Jan Van den Berghe
PhD student
Ir. at VUB in 2020

Main project: Reconciling engineering models of ejectors with experiments and CFD using physics-informed machine learning
Funding: UCL grant of 1 year
Supervisor(s): Yann Bartosiewicz

Although Computational Fluid Dynamics (CFD) have proven sufficiently accurate to analyse the complex flow fields in ejectors, their computational cost remains too high to drive the design and optimization phases at system scale operation.

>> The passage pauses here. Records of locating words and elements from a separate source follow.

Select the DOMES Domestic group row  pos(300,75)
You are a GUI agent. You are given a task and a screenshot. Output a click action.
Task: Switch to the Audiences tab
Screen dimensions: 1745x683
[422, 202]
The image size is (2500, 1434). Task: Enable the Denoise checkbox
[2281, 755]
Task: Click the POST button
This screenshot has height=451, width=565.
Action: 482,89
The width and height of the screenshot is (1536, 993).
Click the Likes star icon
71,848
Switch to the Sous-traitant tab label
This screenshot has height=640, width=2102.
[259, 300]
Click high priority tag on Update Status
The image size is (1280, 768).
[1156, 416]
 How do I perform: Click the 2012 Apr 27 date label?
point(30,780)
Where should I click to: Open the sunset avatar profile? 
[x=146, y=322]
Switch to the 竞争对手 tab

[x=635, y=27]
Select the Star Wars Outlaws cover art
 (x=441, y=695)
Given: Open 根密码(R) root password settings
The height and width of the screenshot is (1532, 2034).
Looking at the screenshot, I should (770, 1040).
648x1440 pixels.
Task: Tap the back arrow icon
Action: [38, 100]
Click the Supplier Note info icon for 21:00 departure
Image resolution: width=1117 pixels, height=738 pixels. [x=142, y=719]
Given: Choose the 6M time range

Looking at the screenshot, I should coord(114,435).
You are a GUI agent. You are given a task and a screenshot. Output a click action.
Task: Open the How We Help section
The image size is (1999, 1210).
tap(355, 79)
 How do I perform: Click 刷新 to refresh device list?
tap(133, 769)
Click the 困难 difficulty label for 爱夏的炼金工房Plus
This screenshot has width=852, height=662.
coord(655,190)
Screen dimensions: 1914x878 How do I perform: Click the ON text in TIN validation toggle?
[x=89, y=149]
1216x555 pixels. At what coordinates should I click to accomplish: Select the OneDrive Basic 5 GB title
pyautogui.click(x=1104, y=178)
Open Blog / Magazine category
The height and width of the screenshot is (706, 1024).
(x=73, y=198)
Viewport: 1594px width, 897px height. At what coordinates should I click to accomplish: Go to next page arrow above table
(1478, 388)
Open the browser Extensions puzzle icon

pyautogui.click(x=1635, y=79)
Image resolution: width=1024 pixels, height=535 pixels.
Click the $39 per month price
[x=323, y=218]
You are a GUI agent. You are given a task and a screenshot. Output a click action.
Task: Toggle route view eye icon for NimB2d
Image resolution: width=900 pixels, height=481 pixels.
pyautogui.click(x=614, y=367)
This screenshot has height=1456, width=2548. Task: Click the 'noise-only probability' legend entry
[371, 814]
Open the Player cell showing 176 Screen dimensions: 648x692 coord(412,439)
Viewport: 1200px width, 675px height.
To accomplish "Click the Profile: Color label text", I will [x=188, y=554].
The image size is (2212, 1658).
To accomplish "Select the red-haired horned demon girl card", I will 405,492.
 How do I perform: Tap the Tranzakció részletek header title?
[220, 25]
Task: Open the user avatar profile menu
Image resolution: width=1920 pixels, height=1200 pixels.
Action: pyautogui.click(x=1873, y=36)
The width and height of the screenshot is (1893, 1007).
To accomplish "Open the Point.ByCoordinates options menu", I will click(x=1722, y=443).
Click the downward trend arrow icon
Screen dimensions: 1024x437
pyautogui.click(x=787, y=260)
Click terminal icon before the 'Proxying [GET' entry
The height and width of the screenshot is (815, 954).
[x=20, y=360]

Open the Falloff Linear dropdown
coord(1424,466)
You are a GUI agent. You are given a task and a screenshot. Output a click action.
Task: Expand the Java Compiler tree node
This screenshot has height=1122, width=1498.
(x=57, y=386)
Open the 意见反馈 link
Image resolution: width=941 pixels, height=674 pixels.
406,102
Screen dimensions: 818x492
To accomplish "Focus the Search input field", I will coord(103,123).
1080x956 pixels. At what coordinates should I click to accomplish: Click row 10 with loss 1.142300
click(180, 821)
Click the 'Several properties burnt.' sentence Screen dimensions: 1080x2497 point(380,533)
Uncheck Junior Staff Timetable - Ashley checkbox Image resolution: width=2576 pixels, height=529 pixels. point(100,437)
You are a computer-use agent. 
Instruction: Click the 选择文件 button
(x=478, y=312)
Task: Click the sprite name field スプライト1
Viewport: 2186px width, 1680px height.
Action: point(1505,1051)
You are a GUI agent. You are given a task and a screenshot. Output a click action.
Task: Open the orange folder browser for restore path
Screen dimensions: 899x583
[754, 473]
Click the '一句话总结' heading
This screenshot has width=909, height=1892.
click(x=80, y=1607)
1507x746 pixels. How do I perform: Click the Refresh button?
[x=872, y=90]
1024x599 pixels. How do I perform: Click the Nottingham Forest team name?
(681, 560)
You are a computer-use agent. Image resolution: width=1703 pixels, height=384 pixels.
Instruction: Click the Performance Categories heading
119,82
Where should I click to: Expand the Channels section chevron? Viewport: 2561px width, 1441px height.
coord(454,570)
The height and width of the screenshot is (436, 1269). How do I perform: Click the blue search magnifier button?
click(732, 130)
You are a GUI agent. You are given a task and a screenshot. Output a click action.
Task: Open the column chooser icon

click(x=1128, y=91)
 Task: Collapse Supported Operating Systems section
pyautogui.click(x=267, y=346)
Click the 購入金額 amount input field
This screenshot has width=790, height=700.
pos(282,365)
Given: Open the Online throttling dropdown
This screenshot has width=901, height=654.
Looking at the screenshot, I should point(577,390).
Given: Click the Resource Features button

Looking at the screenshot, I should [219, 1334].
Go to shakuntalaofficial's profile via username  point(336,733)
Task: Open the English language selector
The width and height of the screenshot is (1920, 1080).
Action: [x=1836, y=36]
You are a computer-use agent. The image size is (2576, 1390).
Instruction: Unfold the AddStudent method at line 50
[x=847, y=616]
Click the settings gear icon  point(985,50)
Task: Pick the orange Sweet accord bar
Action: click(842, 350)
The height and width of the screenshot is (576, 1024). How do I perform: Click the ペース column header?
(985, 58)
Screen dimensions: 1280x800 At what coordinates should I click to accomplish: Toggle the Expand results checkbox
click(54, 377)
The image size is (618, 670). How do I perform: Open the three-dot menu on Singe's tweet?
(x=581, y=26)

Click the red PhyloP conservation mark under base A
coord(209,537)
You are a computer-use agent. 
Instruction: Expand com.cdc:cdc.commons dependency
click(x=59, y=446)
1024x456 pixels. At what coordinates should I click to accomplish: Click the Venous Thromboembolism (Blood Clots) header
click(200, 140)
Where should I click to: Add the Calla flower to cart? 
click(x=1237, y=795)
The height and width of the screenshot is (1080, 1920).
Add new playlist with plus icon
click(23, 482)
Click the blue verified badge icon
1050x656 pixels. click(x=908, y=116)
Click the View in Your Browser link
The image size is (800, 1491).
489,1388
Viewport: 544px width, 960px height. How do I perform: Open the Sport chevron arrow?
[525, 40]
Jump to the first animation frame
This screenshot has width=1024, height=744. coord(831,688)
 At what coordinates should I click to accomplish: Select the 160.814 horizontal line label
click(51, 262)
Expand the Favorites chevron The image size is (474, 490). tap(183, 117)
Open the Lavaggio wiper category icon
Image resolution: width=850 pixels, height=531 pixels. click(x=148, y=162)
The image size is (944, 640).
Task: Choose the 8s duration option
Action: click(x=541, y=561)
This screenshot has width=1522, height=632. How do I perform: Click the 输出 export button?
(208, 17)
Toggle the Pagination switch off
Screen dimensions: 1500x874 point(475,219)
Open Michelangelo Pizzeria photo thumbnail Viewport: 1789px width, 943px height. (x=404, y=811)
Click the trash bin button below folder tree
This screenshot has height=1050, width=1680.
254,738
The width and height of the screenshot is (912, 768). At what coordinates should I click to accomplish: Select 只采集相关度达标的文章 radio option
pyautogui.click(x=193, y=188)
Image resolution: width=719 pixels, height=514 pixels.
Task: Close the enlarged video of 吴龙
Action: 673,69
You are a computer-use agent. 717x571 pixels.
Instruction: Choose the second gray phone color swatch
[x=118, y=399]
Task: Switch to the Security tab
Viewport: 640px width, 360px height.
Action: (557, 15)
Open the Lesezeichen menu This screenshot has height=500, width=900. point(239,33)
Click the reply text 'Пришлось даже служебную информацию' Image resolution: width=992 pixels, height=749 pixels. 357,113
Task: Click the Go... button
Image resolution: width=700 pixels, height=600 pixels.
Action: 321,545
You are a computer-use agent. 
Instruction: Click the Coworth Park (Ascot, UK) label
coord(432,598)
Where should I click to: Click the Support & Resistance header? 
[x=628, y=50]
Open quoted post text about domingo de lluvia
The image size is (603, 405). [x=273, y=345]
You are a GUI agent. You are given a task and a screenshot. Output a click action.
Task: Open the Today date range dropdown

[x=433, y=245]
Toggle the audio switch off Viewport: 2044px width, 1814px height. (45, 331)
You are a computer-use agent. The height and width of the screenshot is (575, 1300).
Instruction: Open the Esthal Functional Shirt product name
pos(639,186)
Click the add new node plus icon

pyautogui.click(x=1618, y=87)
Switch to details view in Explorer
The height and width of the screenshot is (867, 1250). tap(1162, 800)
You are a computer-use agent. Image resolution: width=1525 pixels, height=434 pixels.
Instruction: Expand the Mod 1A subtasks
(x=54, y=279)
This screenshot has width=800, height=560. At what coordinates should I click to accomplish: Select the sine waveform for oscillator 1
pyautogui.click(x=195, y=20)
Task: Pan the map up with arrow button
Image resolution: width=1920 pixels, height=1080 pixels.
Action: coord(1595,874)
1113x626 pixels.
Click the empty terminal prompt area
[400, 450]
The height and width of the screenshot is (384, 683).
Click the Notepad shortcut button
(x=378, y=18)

In that case, Lumped Parametric Models (LPM) are vastly preferable because of their lower computational cost. LPM models are based on integral balances and usually 0D formulations from isentropic gas dynamics. However, the lumping of complex physical phenomena such as turbulent mixing, oblique shock patterns and shock-boundary layer interaction into LPMs requires several closure parameters such as isentropic efficiencies. Moreover, LPMs are designed to predict global quantities such as the entrainment ratio or efficiency but are unaware of the stream-wise evolution of local parameters such as velocity, pressure, or Mach number, which only CFD can access. Finally, none of the LPMs presented in the literature consider the problem of modelling ejectors in transient conditions, which can be of primary importance at system scale operation.

This thesis aims to bridge the gap between classic LPMs and CFD approaches by introducing a new family of self-calibrating 1D models that use physics informed machine learning. In particular, the proposed models will combine 1D and unsteady gas dynamics with closure parameters that depend on local variables and properties. The functional relation linking closure models and flow parameters will be encoded in the form of Artificial Neural Networks (ANNs), and their calibration (i.e., the training of the ANN) will be automatic and online, i.e., while data is progressively collected. The model and the automated calibration procedure will be tested on experimental and numerical data. Hence the machine learning techniques will be used here to help the physical model to be closed, i.e., where our knowledge of the governing equations reaches its limit to derive universal relations for exchange of mass, momentum and energy in complex situations.

IMMC main research direction(s):
Fluid mechanics

machine learning

Research group(s): TFL
Collaborations: In collaboration with the von Karman Institute for Fluid Dynamics (VKI). The co-supervisor is Prof. Miguel Mendez.